Ma dal “libro” emerge anche il ruolo fondamentale dei Servizi sociali, settore che vive su fondi statali vincolati e che dunque non possono venir meno in caso di insolvenza del comune (come è il caso di Catania): referente il solito ex assessore Zappalà, fra le associazioni che chiedono un finanziamento (centomila euro) per un progetto redatto facendo riferimento alla legge 285, c’è per esempio la Muoversi per gli altri.
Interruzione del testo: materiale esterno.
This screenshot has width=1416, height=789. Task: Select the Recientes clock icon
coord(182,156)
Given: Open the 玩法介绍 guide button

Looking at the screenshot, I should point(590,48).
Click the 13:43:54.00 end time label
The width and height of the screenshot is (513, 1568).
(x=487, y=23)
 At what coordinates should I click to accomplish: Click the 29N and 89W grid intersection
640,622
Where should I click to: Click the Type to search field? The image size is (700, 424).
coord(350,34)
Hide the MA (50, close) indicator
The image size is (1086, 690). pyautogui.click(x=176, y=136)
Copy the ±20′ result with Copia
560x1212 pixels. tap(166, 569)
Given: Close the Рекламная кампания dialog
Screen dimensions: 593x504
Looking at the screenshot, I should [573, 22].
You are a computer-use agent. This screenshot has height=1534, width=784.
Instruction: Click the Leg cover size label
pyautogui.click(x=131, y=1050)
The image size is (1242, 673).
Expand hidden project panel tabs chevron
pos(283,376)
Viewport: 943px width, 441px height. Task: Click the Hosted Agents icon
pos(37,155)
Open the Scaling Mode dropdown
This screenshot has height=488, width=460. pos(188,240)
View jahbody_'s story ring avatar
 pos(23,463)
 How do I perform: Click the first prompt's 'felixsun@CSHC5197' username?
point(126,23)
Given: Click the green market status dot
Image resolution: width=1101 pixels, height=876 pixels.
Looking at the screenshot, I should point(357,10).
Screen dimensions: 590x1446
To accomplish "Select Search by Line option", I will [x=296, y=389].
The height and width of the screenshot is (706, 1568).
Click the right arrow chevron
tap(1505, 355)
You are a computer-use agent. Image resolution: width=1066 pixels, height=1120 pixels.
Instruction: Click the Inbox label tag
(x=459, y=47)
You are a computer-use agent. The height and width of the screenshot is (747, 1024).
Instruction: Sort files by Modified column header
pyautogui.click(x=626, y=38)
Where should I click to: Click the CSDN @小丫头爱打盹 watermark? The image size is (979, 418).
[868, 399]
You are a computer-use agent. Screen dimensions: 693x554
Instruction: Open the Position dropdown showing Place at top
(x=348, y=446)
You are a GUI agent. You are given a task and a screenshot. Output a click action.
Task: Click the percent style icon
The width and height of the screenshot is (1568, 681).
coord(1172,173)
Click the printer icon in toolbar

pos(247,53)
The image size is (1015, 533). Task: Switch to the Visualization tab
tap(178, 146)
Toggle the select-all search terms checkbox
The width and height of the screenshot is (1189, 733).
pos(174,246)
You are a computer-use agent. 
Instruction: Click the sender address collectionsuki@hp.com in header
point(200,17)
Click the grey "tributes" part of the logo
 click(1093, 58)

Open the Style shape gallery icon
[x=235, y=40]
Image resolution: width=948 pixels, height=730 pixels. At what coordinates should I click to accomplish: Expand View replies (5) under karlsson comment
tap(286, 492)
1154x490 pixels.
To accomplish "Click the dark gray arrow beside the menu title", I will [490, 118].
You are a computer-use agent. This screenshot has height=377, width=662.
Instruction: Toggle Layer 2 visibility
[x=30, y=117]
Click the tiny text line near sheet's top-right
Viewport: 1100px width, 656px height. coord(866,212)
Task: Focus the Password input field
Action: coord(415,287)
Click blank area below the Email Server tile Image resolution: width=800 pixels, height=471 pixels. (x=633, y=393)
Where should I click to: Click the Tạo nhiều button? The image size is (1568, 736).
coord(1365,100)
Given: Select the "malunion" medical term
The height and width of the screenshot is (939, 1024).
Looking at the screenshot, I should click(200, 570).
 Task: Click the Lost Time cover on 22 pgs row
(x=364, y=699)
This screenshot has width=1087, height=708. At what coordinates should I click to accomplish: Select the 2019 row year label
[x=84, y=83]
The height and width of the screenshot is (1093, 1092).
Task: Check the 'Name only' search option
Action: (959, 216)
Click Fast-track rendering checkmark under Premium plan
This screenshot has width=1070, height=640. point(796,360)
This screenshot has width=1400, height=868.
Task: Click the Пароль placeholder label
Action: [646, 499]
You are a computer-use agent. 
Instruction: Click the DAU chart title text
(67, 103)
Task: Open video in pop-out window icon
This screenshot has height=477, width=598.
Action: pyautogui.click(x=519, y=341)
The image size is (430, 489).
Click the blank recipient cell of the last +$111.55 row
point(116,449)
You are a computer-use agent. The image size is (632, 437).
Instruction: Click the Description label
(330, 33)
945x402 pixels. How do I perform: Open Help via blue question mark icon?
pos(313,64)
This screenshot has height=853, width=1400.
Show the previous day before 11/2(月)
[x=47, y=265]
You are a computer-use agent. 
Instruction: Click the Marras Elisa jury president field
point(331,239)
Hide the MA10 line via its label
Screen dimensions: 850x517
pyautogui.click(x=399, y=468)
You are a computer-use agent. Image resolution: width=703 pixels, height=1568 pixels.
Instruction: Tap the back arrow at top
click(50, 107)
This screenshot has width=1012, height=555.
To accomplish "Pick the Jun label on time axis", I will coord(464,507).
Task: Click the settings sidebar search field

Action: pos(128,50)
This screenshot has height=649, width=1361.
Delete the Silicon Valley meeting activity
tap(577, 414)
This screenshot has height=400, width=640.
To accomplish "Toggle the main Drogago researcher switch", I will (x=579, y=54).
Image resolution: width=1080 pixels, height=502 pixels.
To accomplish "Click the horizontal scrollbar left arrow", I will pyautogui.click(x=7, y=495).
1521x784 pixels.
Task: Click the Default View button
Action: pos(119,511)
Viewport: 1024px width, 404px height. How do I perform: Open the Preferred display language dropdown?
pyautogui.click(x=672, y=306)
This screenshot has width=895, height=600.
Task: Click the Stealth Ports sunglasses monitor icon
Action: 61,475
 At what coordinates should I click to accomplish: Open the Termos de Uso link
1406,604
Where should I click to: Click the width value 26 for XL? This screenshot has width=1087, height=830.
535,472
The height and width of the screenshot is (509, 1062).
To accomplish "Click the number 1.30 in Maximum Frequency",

Acronimo: Mpa.
Stupisce però – e secondo alcuni uomini di legge è difficile che si tratti di un fatto di prescrizione dei reati – che la magistratura catanese abbia limitato le sue indagini sulla cricca dei Servizi sociali a un periodo relativamente recente, trascurando invece quello in cui l’assessore era Forzese (della cui gestione “spregiudicata” parlano in molti, ricordando le convenzioni con case di riposo o di accoglienza dei minori “a costo pieno”: l’appalto prevedeva dieci e – a quanto si dice - veniva pagato per dieci, anche se gli assistiti reali erano tre) e soprattutto in cui accanto a un sindaco vanesio ed evanescente sedeva e comandava un vicesindaco molto potente: Raffaele Lombardo.